____ Data entries

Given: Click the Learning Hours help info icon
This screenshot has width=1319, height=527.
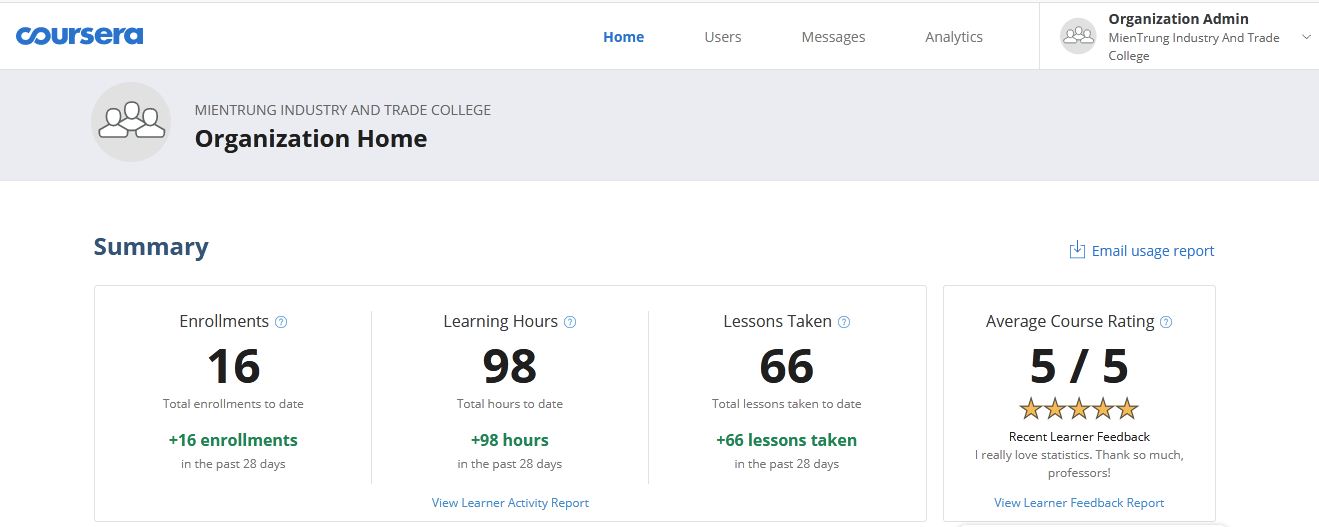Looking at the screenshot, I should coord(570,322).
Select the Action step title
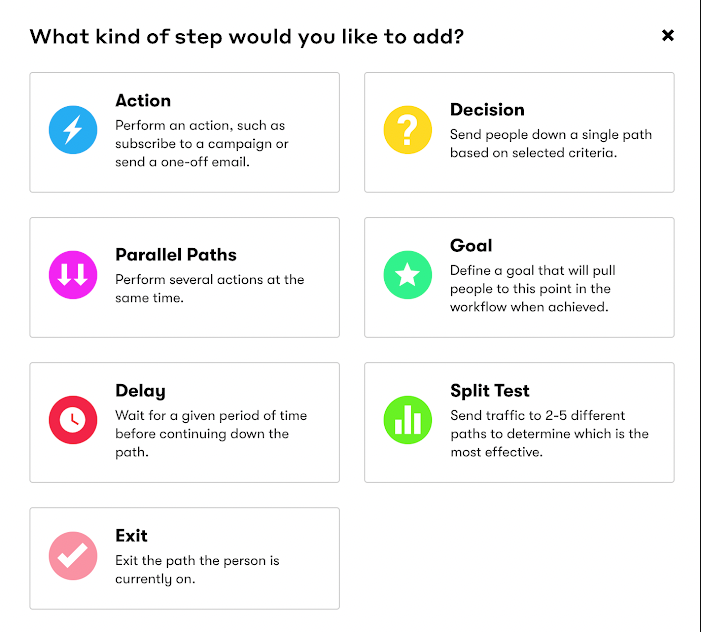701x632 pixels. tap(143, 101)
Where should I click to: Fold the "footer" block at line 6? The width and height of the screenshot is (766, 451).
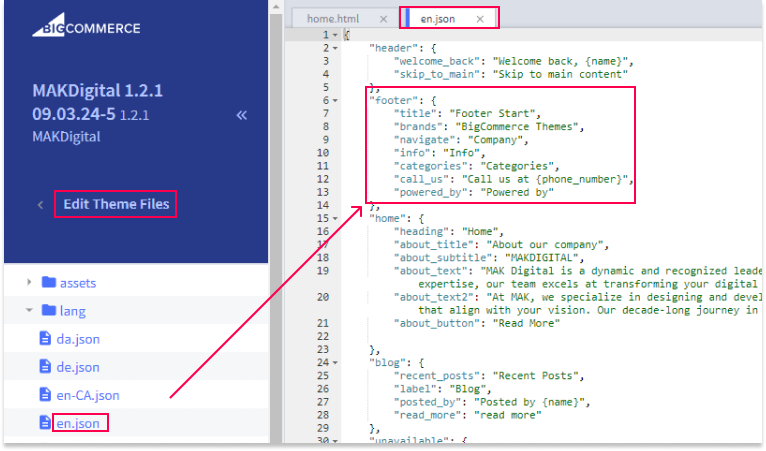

________

Copy out every line of the records above word for word, leaving out the pictures.

Given: Click the Learning Hours help info icon
This screenshot has width=1319, height=527.
Looking at the screenshot, I should coord(570,322).
Select the Action step title
701x632 pixels. tap(143, 101)
Where should I click to: Fold the "footer" block at line 6? The width and height of the screenshot is (766, 451).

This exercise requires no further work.